Thanks for your nice explanation.
catty2004 wrote:
From the consecutive integers -10 to 10 inclusive, 20 integers are randomly chosen with repetitions allowed. What is the least possible value of the product of the 20 integers?
A. (-10)^20
B. (-10)^10
C. 0
D. –(10)^19
E. –(10)^20
The consecutive integers from -10 to 10 are: -10, -9, -8, -7 ... -1, 0, 1, ... 9, 10
You have to select 20 integers with repetition.
So you can select all 10. The product will be \(10^{20}\).
or
You can select all -10. The product will be \((-10)^{20}\) (which is essentially same as \(10^{20}\))
or
You can select ten 1s and ten -10s. The product will be \((-10)^{10}\)
or
You can select 0 and any other 19 numbers. The product will be 0.
or
You can select -1 and nineteen 10s. The product will be \(-(10)^{19}\).

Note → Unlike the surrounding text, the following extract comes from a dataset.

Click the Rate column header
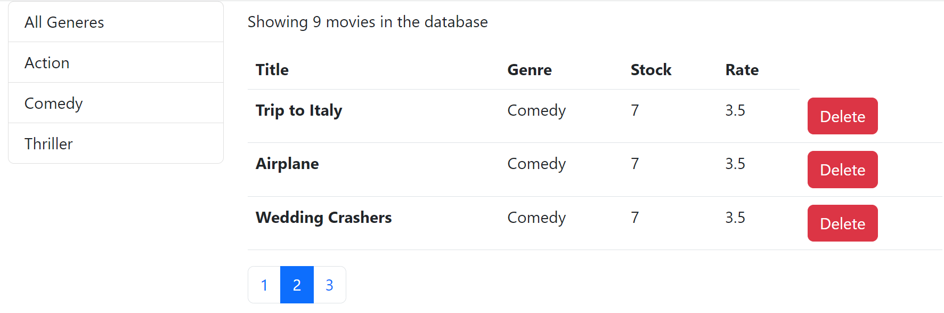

But how will you get \(- (10)^{20}\)?
Editing here itself - I missed out the case in which you can get \(- (10)^{20}\) (by multiplying odd number of -10 with rest of the 10s). Possibly because I mis-read the question.
'Least possible value of the product' to me implied the product that is not possible. Since all options a to d were possible, I overlooked that option (E) is possible too.
Actually the question should read 'the smallest possible value of the product' to avoid such confusion. Since -10^20 is the smallest value that can be obtained (greatest magnitude but negative), the answer is (E).